I didn’t know anything about Katherine Webb when her novel was recommended to me by Amazon some years ago. But I liked the blurb and the reviews, and it sounded like the kind of book I would enjoy. I put it on my wishlist, and one of my family bought it for me… to my astonishment, nearly five years ago. I knew it had been on my to-read shelf for some time, but had no idea it was that long.

I’m glad that I finally decided to read ‘The Legacy’. It’s an absorbing book. It takes place in two different time periods: the present (presumably early 21st century, as this was first published in 2010) and the early part of the 20th century: from 1902-1905. The prologue is set in 1905: a young woman called Caroline decides to abandon a baby, one whom she clearly cares about. We have no idea why this happens, or what her relationship is to the baby, and this intrigued me for most of the book.

Caroline’s story gradually unfolds: we meet her next in 1902, orphaned and living with her strict aunt in the United States. Her life is rigidly controlled, but she has met and fallen in love with a farmer who lives out on the prairies. Caroline is determined to marry him, despite the fact that it will mean leaving everything she knows and having to learn to cook and keep house in fairly primitive conditions.

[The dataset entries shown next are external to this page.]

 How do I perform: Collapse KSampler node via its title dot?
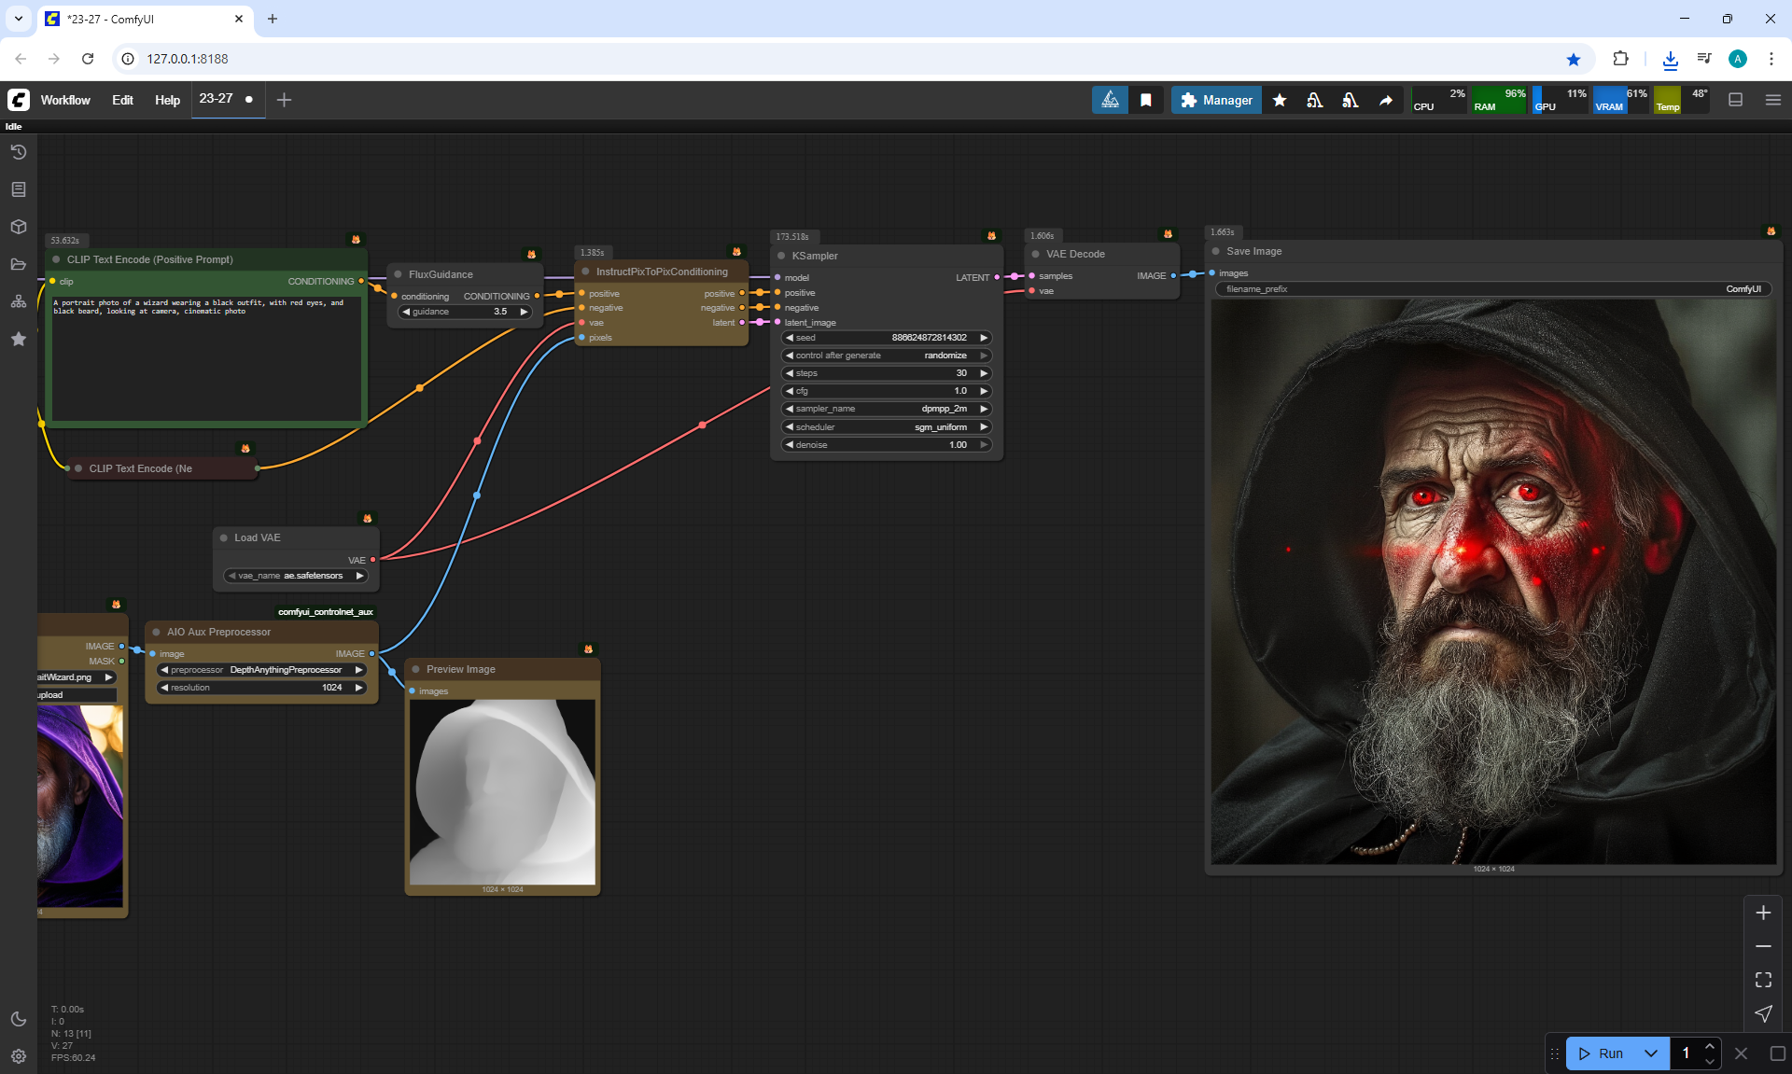click(781, 256)
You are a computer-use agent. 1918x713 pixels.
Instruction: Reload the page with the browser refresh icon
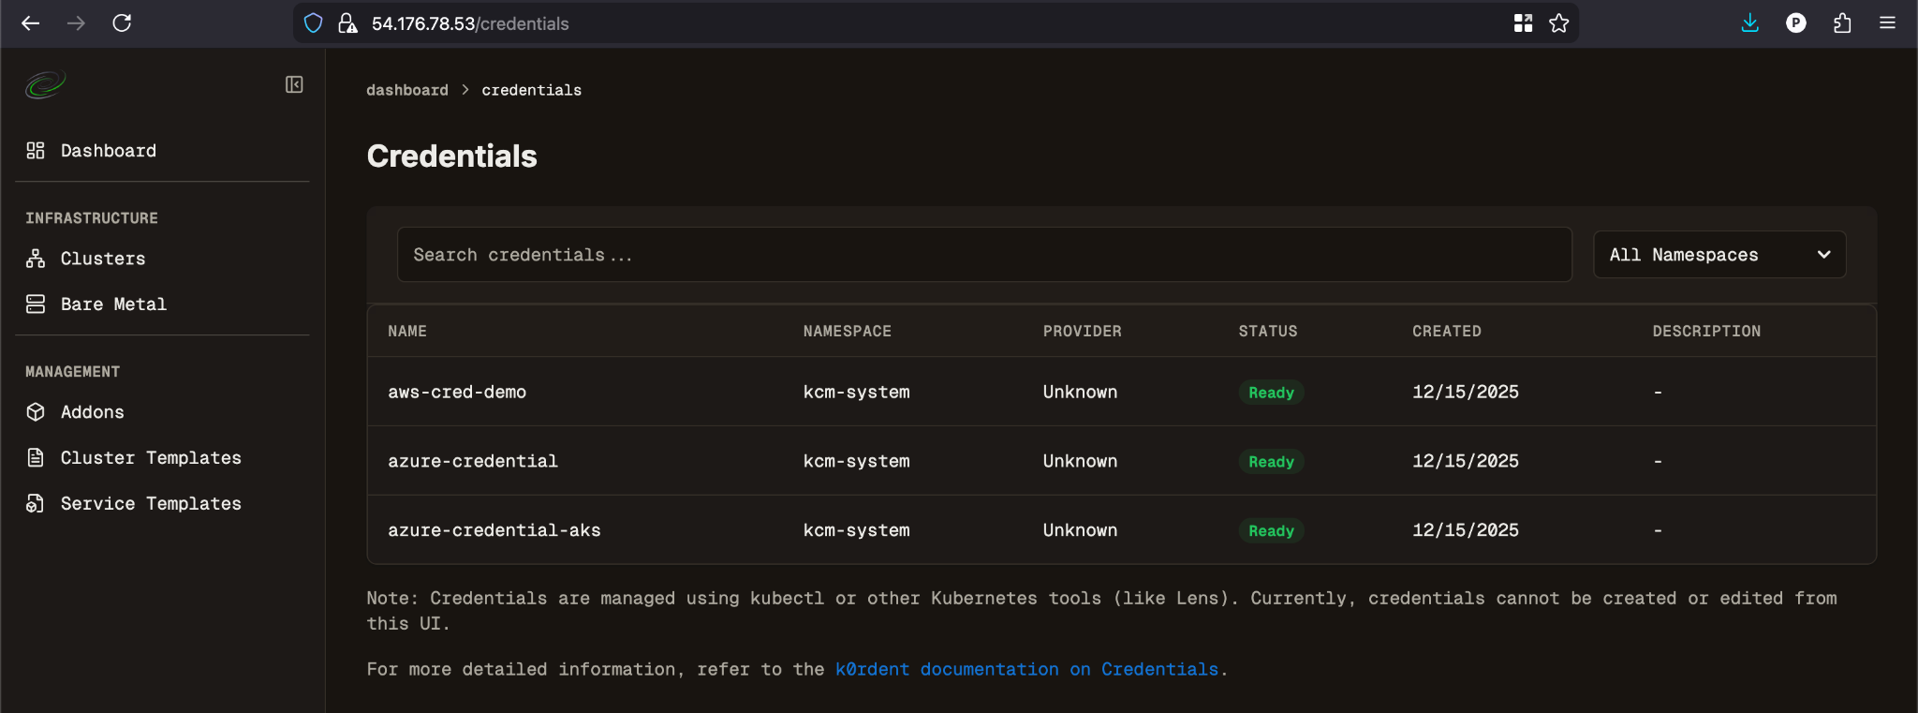coord(122,23)
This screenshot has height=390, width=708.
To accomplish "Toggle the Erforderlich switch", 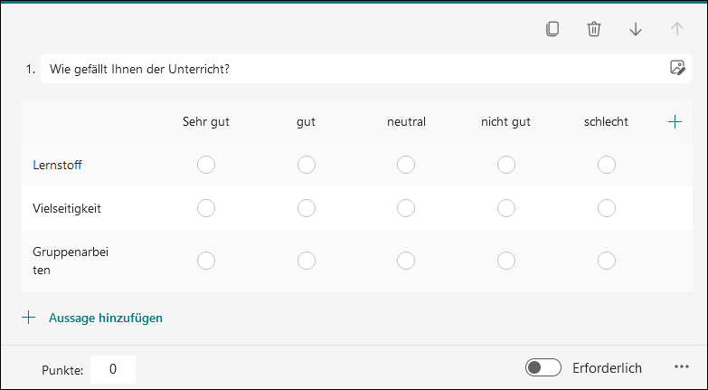I will click(543, 367).
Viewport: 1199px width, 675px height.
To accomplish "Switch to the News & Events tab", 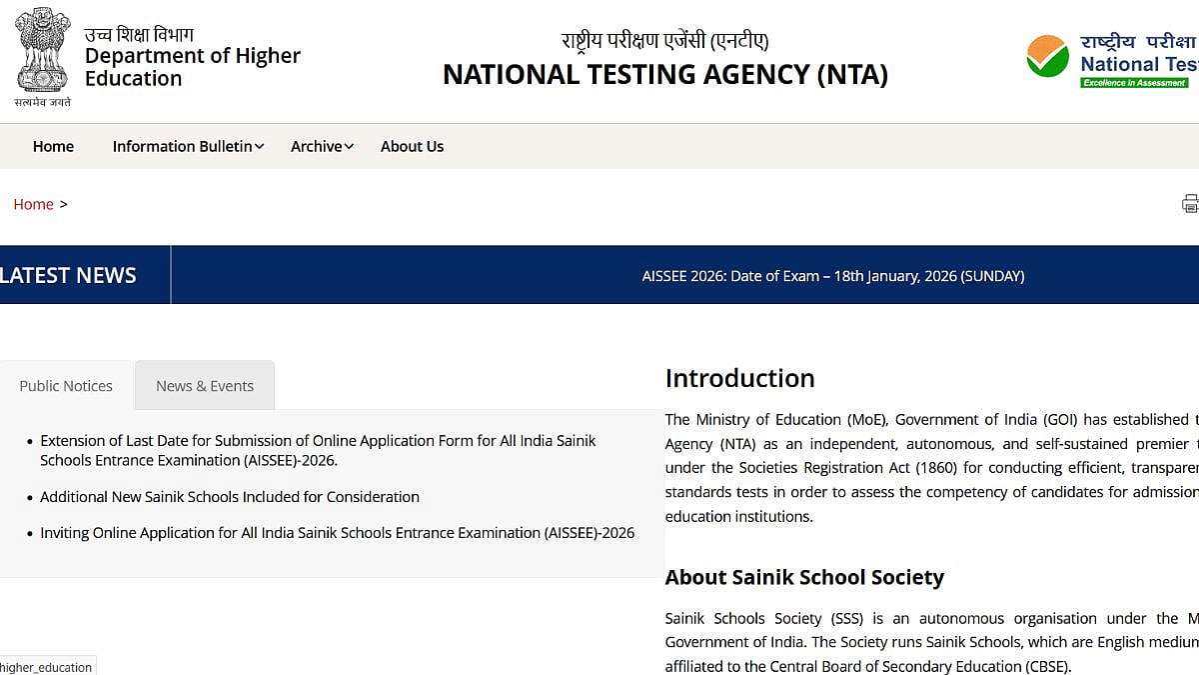I will (x=204, y=385).
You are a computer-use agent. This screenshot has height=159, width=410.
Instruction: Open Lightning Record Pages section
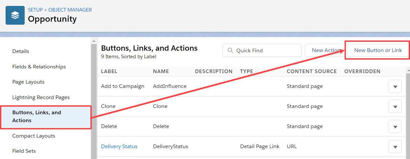[41, 97]
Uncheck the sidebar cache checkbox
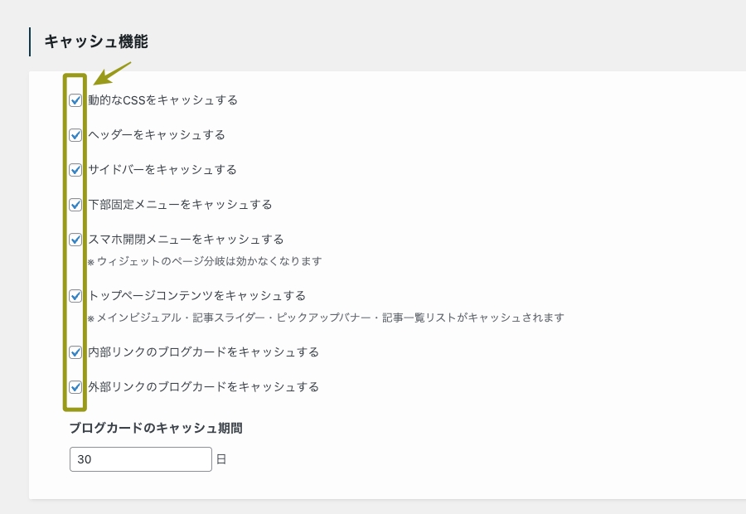 click(x=75, y=169)
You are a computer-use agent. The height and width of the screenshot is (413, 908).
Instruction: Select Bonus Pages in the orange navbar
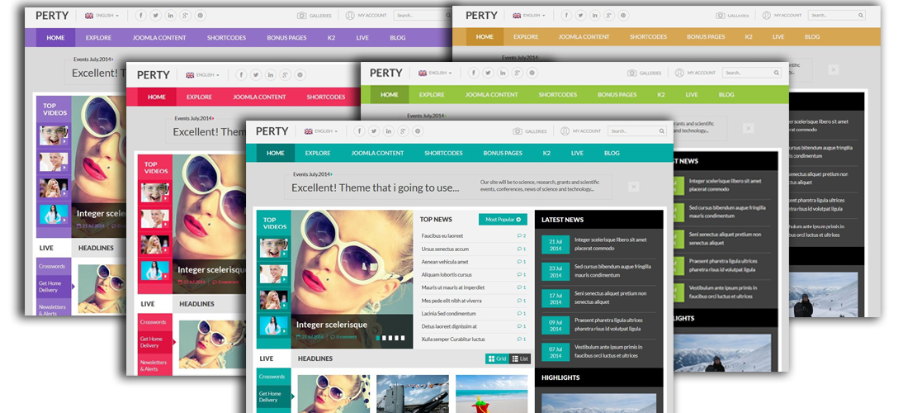(x=706, y=37)
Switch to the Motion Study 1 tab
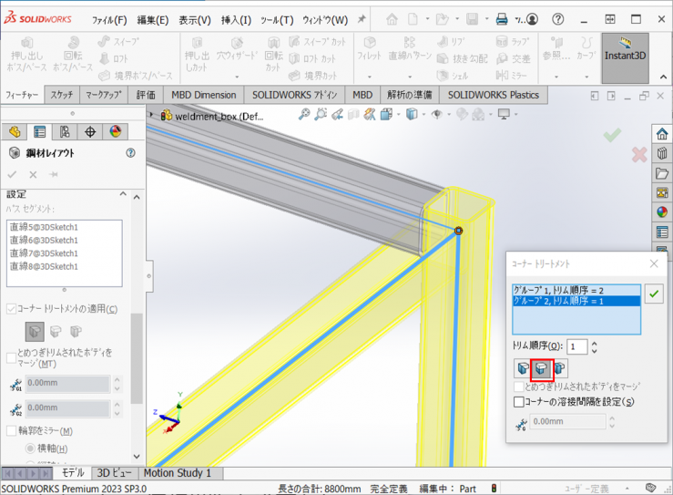The height and width of the screenshot is (495, 673). (x=177, y=473)
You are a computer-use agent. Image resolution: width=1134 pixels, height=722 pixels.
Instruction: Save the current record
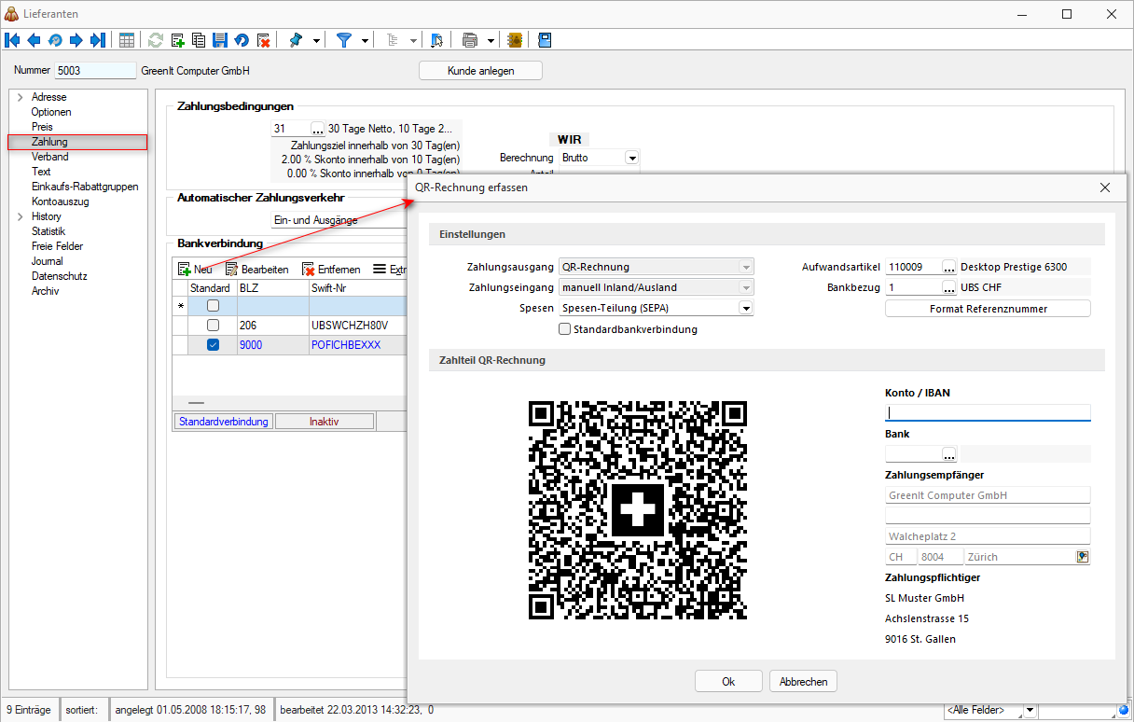pos(218,39)
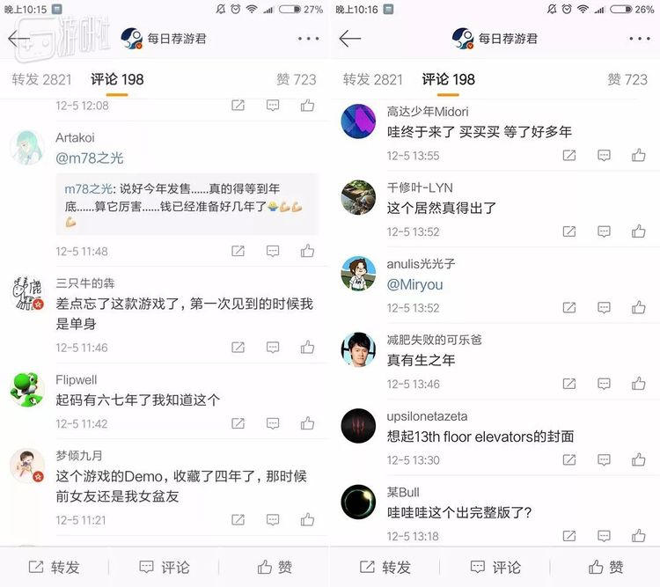Tap bottom 赞 button on right screen
The height and width of the screenshot is (587, 660).
pyautogui.click(x=605, y=568)
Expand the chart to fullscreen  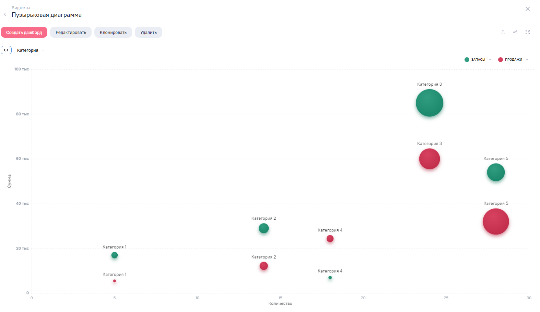coord(527,32)
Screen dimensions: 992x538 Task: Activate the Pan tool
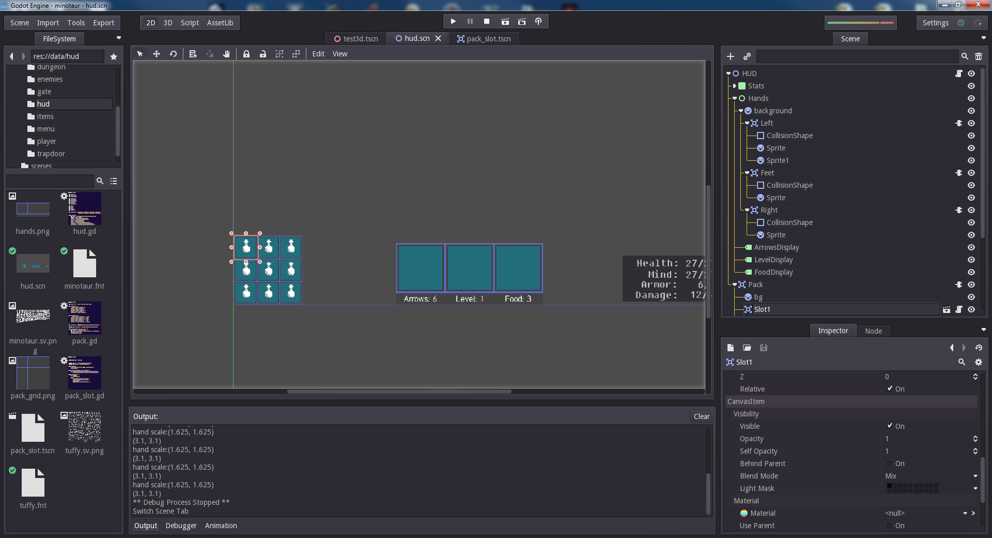pos(226,54)
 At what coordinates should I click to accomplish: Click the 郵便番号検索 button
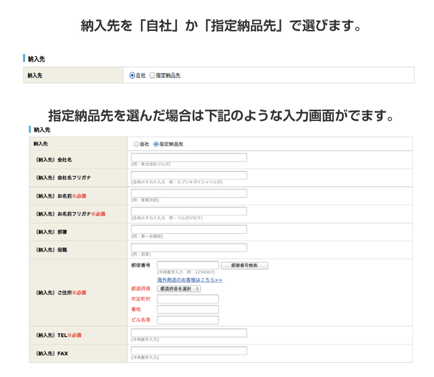(x=243, y=265)
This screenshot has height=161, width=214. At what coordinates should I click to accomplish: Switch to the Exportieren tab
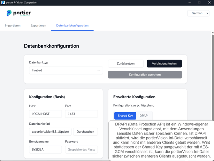[38, 25]
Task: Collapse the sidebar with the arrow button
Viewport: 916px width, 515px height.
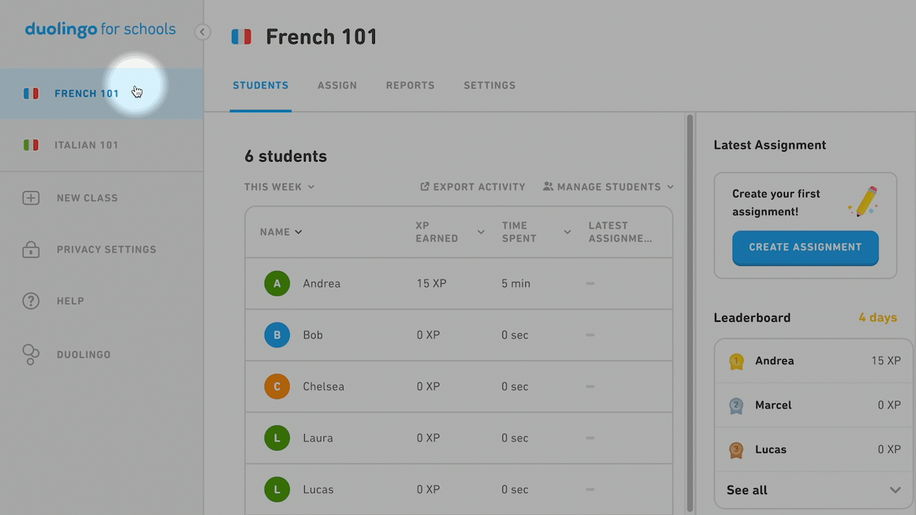Action: (x=203, y=31)
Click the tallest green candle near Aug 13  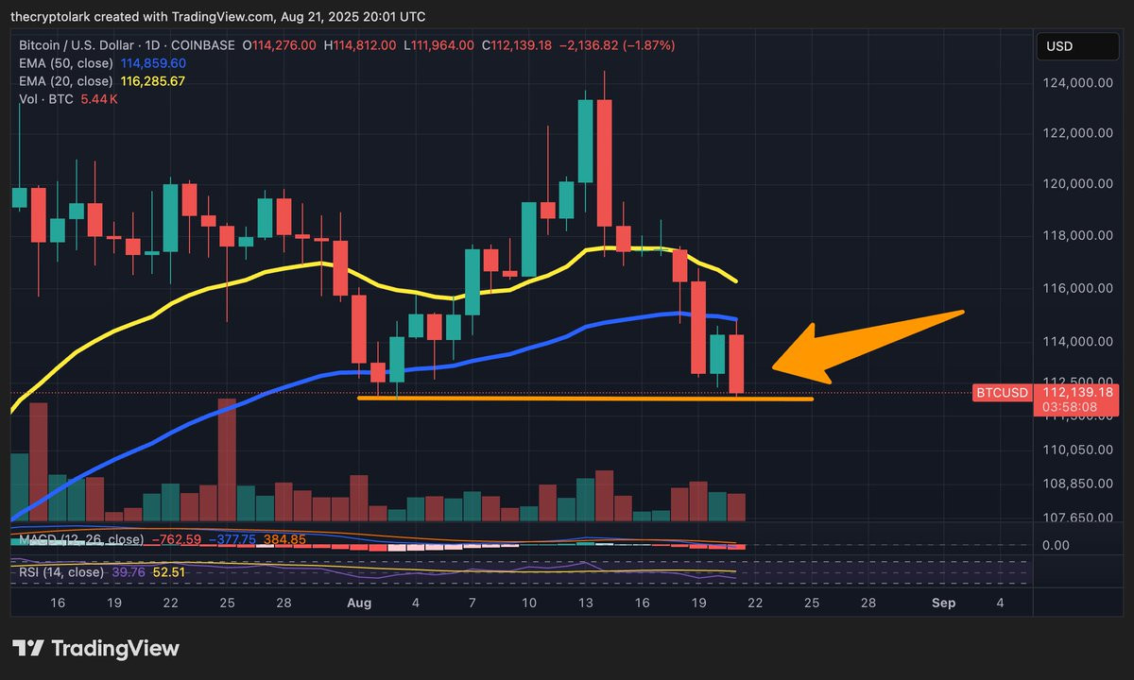click(586, 140)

Interspersed with Caroline’s story, which takes us through her life over the next couple of years, the present day story features Erica (who writes in the first person) and her older sister Beth. They are probably in their thirties, and have just inherited an old family mansion; we quickly learn that their great-grandmother was a strange, often confused and angry woman called Caroline - presumably the same one.

Erica and Beth have secrets of their own; Beth has suffered from depression, and clearly has something in her past that she wants to forget. Erica, by contrast, wants to remember. She’s also intrigued by the more distance past, when she finds some old letters, and a photograph of Caroline as a young woman, and an unknown baby…

It’s well written, the story gradually unfolding in both time frames. It wasn’t too hard to keep track of characters, once I’d realised how it worked, and the difference in style (past tense/third person for the early 1900s) made it easy enough to switch although it was sometimes a slight jar when I become quite involved in one or other of the unfolding storylines. I thought the way that the secrets came to light, with a few twists and turns along the way, was cleverly and neatly done.

In places the writing was perhaps a bit long-winded; I wanted the middle section to hurry by a bit more, as not much happened. But by the final third of the book I was gripped, guessing things I was evidently supposed to guess, not expecting things that were, nevertheless, believable in context.

The characterisation wasn’t particularly deep. I didn’t feel any real emotional connection to anyone, and thought some of Caroline’s actions in her part of the story were a bit unlikely, as was her gradual descent into coldness and unpleasantness. One or two parts of the story were a bit frustrating, too; I’d like to have seen some more positive resolutions to a couple of the threads.

Nonetheless, it’s a thought-provoking story that paints a fascinating picture of life on the prairies, contrasted strongly both with debutante life in the city, and modern-day country living. Changing attitudes to minority groups were also shown, almost in passing, in a way that feels real.

Recommended to anyone who likes women’s fiction with some depth and a historical aspect.